_PROBLEM_
Everything from the line containing "The width and" to the end of the listing, both included, should be returned exactly, apart from the pictures.

_GIVEN RECORDS_
>>>>>
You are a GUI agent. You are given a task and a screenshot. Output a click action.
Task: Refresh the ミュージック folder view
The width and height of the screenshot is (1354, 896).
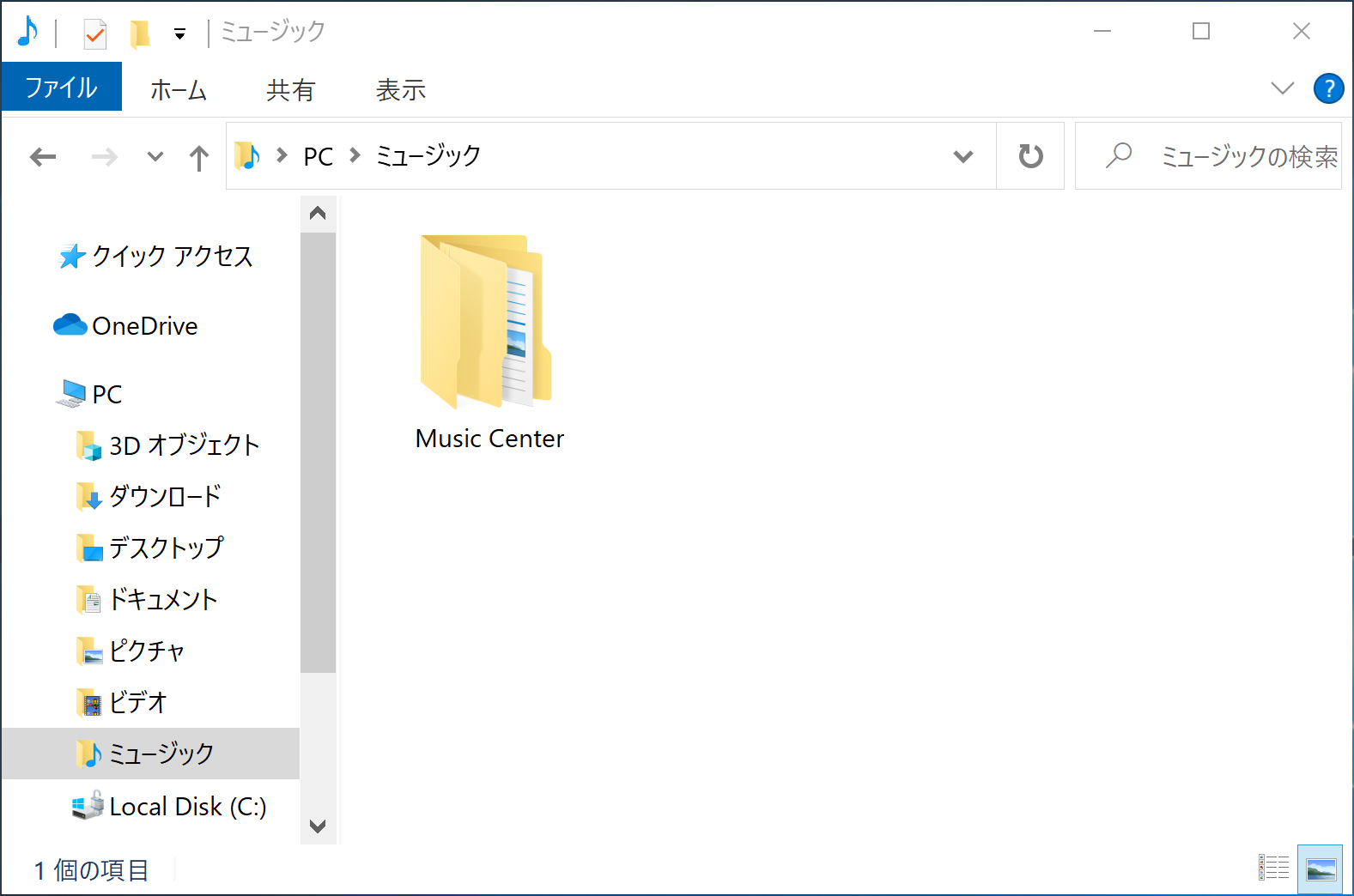(x=1030, y=156)
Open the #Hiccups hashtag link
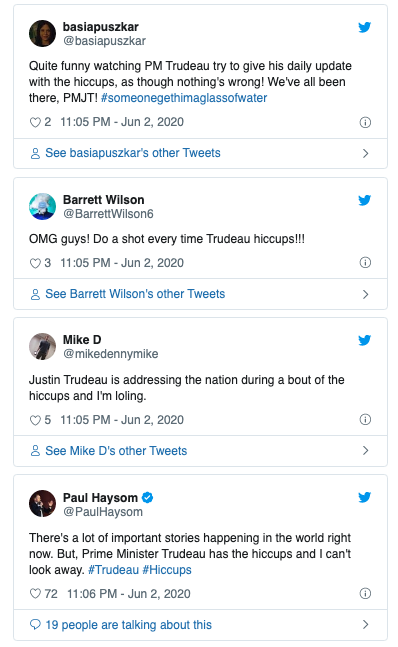Screen dimensions: 398x647 pos(167,570)
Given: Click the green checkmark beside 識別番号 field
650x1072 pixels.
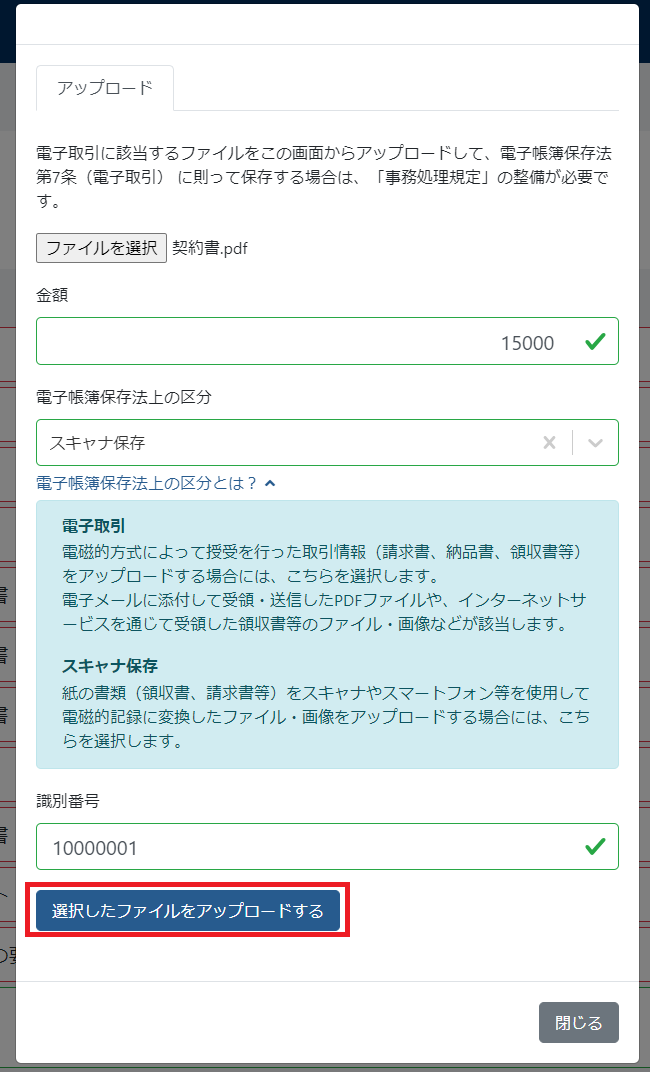Looking at the screenshot, I should pyautogui.click(x=597, y=846).
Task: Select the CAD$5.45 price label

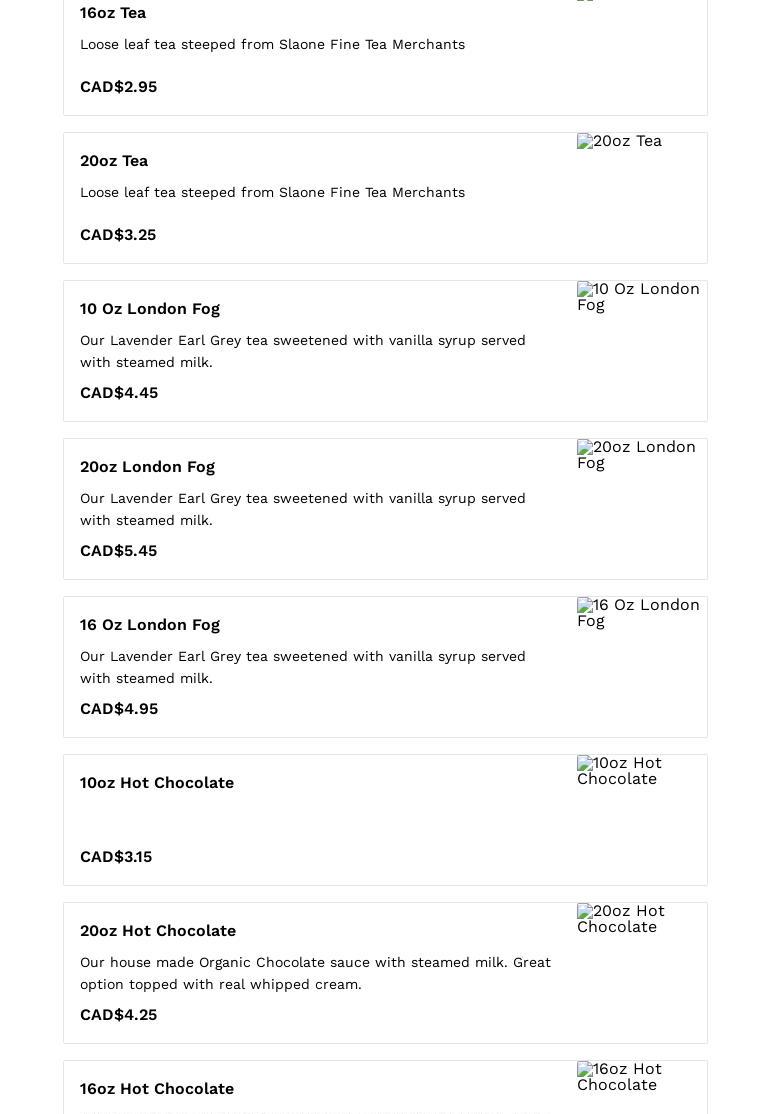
<<<<<
_SOLUTION_
The width and height of the screenshot is (1354, 896).
(x=1030, y=156)
Open the #Hiccups hashtag link
Screen dimensions: 398x647 pos(167,570)
Given: Click the green checkmark beside 識別番号 field
650x1072 pixels.
Looking at the screenshot, I should pyautogui.click(x=597, y=846).
Task: Select the CAD$5.45 price label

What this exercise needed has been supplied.